† Corresponding author. E-mail:
Identifying influential nodes in complex networks is essential for network robust and stability, such as viral marketing and information control. Various methods have been proposed to define the influence of nodes. In this paper, we comprehensively consider the global position and local structure to identify influential nodes. The number of iterations in the process of k-shell decomposition is taken into consideration, and the improved k-shell decomposition is then put forward. The improved k-shell decomposition and degree of target node are taken as the benchmark centrality, in addition, as is well known, the effect between node pairs is inversely proportional to the shortest path length between two nodes, and then we also consider the effect of neighbors on target node. To evaluate the performance of the proposed method, susceptible-infected (SI) model is adopted to simulate the spreading process in four real networks, and the experimental results show that the proposed method has obvious advantages over classical centrality measures in identifying influential nodes.

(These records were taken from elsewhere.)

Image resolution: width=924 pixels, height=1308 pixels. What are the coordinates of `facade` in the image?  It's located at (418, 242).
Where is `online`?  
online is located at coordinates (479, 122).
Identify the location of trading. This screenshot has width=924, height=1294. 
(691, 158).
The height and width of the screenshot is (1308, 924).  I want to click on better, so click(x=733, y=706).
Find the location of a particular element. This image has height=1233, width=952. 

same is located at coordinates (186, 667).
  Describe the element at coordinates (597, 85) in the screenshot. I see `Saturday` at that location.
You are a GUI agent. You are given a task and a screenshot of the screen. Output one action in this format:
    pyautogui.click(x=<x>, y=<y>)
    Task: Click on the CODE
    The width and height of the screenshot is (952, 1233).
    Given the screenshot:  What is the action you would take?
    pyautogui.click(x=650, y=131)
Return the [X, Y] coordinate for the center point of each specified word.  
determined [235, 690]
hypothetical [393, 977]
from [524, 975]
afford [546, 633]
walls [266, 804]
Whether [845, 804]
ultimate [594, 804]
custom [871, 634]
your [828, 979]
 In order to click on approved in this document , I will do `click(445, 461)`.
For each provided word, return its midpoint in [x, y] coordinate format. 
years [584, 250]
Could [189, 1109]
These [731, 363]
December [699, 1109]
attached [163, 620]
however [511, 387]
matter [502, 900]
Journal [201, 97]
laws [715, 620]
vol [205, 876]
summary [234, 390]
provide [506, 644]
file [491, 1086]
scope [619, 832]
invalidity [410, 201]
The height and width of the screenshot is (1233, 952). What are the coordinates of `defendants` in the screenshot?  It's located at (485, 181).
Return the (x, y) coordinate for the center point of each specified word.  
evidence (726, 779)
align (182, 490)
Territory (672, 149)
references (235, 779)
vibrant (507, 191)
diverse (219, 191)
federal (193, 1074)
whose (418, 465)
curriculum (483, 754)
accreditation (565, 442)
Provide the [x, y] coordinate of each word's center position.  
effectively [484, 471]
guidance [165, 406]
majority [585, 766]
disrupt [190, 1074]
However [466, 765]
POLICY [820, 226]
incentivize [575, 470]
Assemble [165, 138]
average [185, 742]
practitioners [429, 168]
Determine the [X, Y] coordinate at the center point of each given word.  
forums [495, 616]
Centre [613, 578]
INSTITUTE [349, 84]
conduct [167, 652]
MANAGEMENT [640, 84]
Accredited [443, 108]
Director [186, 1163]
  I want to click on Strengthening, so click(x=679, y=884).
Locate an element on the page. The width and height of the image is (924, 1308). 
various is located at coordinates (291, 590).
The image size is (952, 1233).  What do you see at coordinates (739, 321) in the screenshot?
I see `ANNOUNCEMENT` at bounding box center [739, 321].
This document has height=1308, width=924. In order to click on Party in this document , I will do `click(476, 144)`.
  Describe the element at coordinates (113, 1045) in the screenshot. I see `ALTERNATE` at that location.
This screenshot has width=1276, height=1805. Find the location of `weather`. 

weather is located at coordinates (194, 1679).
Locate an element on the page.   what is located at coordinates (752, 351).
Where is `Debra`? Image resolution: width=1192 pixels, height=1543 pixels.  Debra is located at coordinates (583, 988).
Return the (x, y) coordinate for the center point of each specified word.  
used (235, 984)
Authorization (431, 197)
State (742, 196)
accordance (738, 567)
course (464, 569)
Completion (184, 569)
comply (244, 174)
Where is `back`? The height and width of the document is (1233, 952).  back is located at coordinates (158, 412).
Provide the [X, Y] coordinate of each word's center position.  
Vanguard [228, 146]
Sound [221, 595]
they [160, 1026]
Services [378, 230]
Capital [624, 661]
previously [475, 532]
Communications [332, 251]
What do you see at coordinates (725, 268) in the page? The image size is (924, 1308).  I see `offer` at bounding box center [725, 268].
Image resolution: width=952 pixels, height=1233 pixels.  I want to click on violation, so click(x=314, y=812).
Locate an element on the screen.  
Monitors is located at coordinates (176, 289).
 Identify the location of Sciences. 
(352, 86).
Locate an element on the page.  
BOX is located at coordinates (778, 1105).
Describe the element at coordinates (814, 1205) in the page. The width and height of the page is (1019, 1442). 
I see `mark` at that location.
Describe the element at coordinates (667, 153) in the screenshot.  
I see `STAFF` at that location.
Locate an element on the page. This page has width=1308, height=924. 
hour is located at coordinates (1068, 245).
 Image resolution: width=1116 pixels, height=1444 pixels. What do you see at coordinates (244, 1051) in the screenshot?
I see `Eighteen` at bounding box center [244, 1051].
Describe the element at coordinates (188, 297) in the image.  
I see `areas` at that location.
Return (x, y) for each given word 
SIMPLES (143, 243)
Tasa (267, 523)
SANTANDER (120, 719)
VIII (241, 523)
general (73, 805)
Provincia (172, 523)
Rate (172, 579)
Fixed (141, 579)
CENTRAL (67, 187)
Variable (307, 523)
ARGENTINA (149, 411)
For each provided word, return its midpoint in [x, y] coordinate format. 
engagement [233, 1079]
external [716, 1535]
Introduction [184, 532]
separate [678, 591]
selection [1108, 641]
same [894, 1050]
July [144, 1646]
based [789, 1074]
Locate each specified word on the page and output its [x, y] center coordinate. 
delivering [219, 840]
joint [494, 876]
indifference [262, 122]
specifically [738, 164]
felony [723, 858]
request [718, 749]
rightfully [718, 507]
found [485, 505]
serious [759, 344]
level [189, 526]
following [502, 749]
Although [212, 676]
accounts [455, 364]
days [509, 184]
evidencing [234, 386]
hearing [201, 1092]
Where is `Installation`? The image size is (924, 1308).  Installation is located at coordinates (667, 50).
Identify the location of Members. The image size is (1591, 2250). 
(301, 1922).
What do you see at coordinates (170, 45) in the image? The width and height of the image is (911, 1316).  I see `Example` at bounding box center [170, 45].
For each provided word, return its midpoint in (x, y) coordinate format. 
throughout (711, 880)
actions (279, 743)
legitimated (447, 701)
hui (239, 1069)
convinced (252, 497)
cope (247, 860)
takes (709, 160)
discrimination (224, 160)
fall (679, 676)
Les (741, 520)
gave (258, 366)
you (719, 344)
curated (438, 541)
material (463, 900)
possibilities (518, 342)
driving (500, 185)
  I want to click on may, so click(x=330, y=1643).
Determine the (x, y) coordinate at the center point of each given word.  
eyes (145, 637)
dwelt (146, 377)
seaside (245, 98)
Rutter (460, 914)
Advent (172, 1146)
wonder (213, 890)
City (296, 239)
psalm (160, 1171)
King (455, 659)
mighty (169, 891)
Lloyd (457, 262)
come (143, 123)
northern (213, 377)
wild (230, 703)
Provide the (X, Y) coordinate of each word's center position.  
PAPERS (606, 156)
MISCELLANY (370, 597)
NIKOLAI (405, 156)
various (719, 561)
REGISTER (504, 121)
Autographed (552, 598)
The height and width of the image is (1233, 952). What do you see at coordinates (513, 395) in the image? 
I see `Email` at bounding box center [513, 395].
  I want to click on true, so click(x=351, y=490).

Complex networks have received increasing attention in recent years. A number of systems in real life can be represented abstractly by complex networks, such as social network,[1,2] traffic system,[3,4] power grid,[5,6] and biological network.[7,8] A small number of special nodes, called influential nodes, will have a significant influence on the structure and function of the network. Structural damage or functional failure of influential nodes will cause the entire network to crash. Therefore, research on identifying influential nodes is of great significance for improving the robustness of systems and designing an efficient system structure. On the one hand, we can control and protect influential nodes to stabilize and secure the complex systems. For example, we can control some famous users in social network to prevent rumors from spreading, finding and protecting important airports in aviation network can avoid the large area delay of routes, protecting key substations in power grid can prevent large-scale power outages. On the other hand, we can also attack influential nodes to destroy the structure and function of a network. For instance, the Stuxnet virus, developed by the United States and Israel, damaged critical facilities of Iran’s nuclear power network and successfully attacked and controlled Iran’s nuclear power network.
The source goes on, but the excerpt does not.